◆ **What is being asked**: Scan the data below and state how many of its lines contain the word "size", giving only the figure.
════════════════
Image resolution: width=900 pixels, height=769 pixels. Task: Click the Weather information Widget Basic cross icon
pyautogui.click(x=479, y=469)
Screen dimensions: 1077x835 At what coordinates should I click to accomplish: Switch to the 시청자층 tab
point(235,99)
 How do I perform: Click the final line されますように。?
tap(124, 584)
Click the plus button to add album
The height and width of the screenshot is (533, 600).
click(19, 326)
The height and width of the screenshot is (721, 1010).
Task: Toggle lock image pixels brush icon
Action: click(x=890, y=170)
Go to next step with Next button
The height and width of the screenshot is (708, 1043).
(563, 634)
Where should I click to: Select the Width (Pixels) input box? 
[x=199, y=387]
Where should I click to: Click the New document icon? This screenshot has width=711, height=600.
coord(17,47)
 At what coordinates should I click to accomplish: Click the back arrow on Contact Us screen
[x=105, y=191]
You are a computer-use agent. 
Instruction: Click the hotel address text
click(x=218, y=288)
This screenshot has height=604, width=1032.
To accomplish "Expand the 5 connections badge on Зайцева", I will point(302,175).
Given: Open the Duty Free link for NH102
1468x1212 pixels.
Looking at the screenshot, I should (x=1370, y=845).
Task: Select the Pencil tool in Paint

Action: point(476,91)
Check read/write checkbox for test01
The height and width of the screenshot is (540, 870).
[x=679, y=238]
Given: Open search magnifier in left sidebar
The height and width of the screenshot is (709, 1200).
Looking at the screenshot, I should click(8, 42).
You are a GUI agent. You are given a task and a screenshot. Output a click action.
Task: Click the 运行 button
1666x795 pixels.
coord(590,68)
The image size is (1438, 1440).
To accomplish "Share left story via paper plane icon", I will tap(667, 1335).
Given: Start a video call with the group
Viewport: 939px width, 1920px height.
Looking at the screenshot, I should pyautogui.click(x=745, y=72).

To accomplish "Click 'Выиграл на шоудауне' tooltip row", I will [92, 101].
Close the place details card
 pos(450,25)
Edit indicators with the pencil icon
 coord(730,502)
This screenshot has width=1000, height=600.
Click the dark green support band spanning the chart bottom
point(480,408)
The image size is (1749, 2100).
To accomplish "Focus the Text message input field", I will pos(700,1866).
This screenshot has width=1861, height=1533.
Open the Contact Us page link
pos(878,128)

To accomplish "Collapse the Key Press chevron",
════════════════
◆ **Response to the task**: 2